5. Current Limitations
Despite promising phase II results, several limitations remain. While the PAISLEY trial demonstrated statistically significant improvements versus placebo, the overall effect size was moderate, and the trial did not specifically evaluate organ-specific endpoints [2]. Therefore, the extent to which deucravacitinib can reverse or improve individual organ involvement and long-term outcomes in SLE patients with established internal organ damage remains unclear [2].

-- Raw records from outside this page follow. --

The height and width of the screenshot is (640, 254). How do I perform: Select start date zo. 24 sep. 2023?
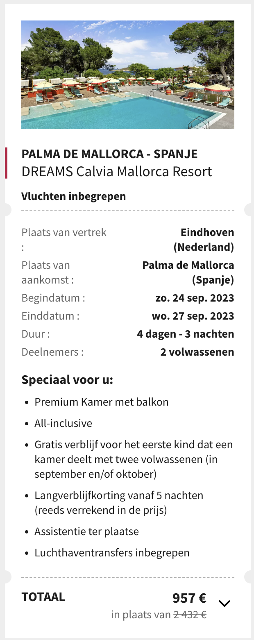(195, 298)
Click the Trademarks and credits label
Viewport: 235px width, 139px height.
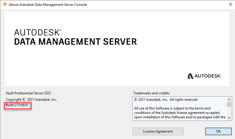[151, 93]
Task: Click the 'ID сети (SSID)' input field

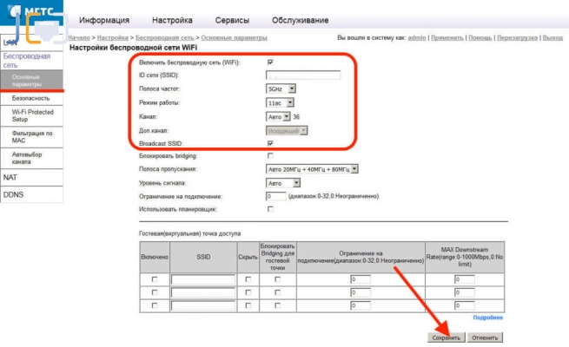Action: [x=302, y=75]
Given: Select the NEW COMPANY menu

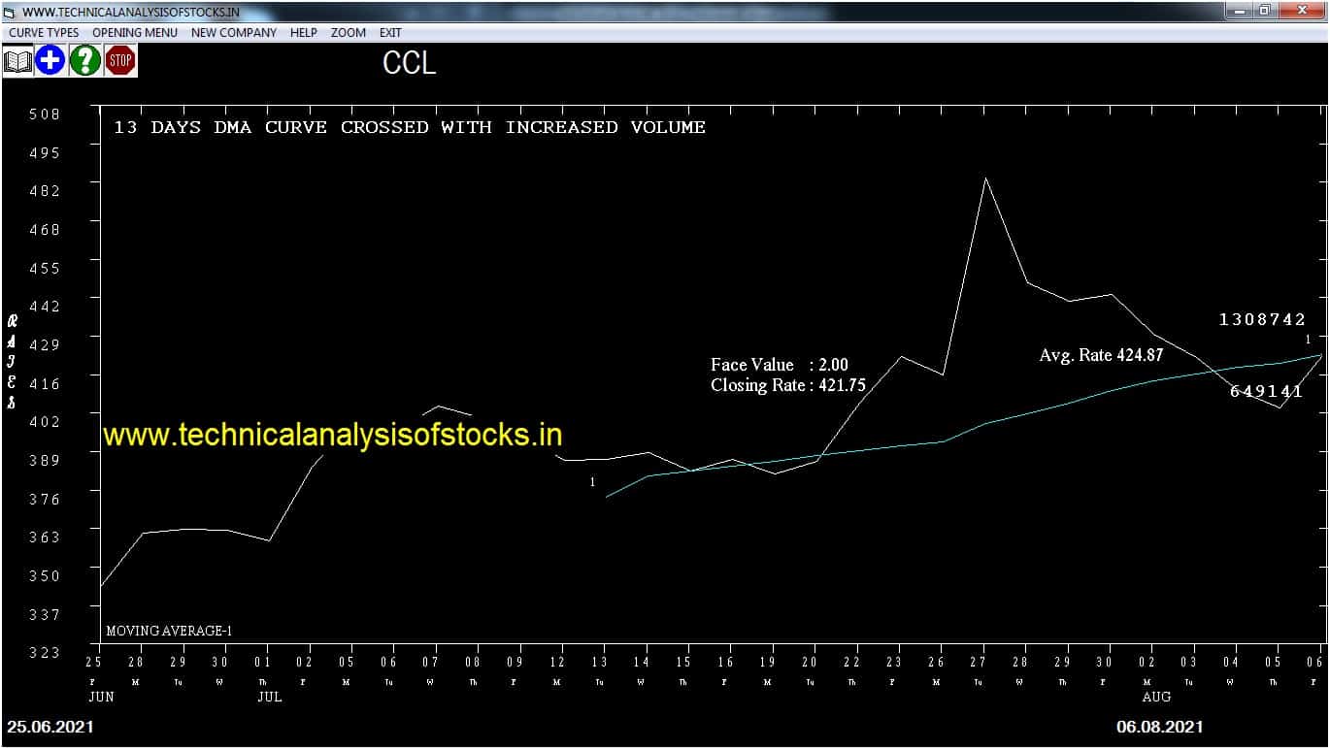Looking at the screenshot, I should 234,33.
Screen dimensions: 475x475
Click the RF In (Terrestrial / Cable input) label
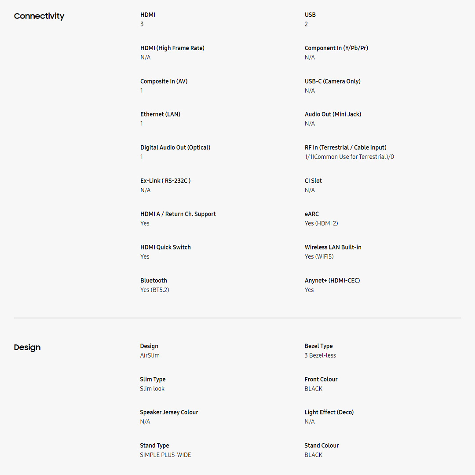pyautogui.click(x=345, y=148)
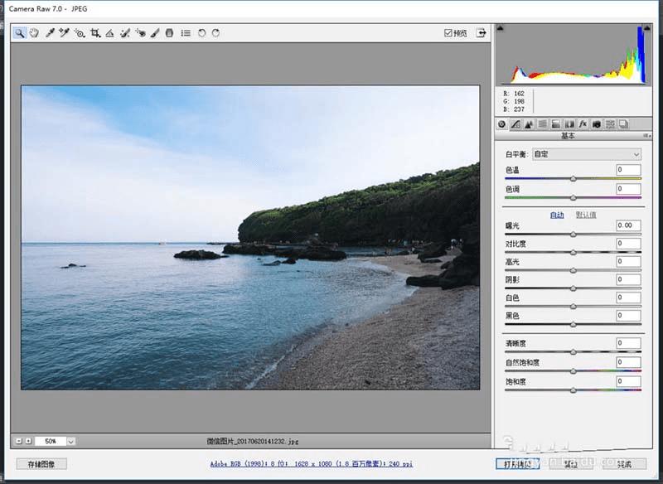Toggle the 预览 preview checkbox
Screen dimensions: 663x484
click(x=448, y=33)
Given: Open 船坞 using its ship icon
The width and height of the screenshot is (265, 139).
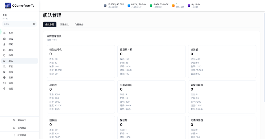Looking at the screenshot, I should click(4, 50).
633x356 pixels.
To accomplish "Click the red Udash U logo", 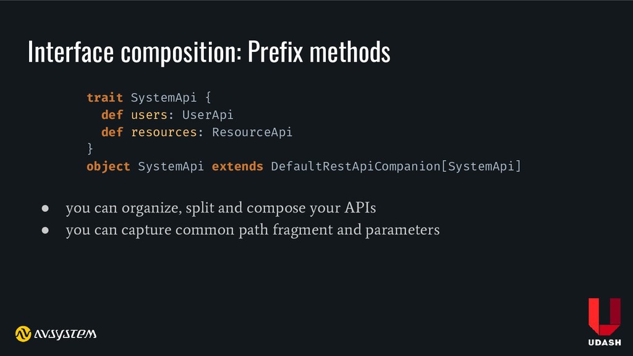I will coord(605,316).
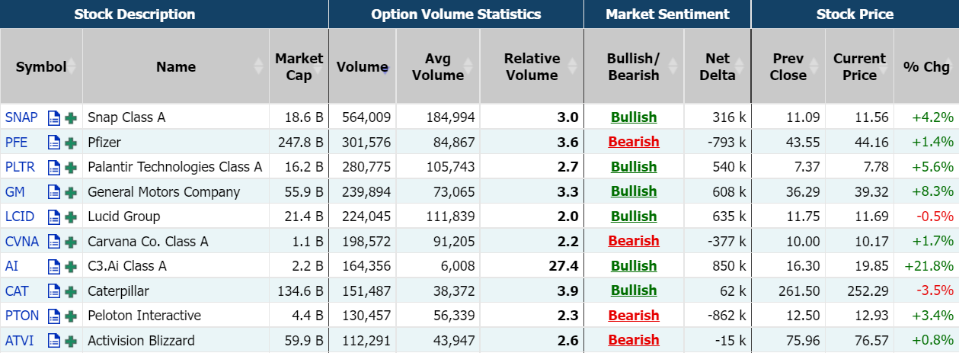Sort by the Name column header
Viewport: 959px width, 353px height.
click(175, 66)
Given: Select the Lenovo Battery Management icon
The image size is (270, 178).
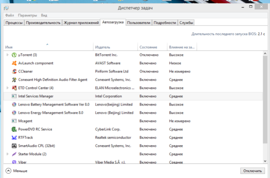Looking at the screenshot, I should (14, 105).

Furthermore, current comparative efficacy data largely rely on indirect network meta-analyses; direct head-to-head clinical trials comparing deucravacitinib with other approved SLE biologics (e.g., belimumab or anifrolumab) are lacking [16]. Safety considerations also exist; deucravacitinib may increase the risk of mild-to-moderate infections, such as upper respiratory tract infections and nasopharyngitis [1]. It is currently not recommended for use in combination with other potent immunosuppressants or in patients with severe hepatic impairment (Child-Pugh C) [1].
6. Future Perspectives
The future of deucravacitinib in SLE hinges on the outcomes of ongoing large-scale phase III clinical trials, specifically POETYK SLE-1 (NCT05617677) and POETYK SLE-2 (NCT05620407), which aim to confirm its long-term efficacy and safety in broader SLE populations [2].

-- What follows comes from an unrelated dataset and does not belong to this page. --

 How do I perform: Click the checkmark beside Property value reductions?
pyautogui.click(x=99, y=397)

Additionally, deucravacitinib's dual modulation of the IL-23 and type I IFN pathways positions it as a highly attractive therapeutic option for complex overlap syndromes, such as patients presenting with both psoriasis and lupus-spectrum autoimmunity (e.g., SLE or CLE) [33]. Future research must also focus on biomarker-driven approaches to identify specific SLE patient subgroups—such as those with highly elevated IFN gene signatures—who are most likely to achieve optimal clinical benefits from selective TYK2 inhibition [16][33]. Further mechanistic studies clarifying the role of TYK2 in other cytokine pathways (e.g., IL-6, IL-10) will also be critical for maximizing its clinical utility across diverse autoimmune conditions [2].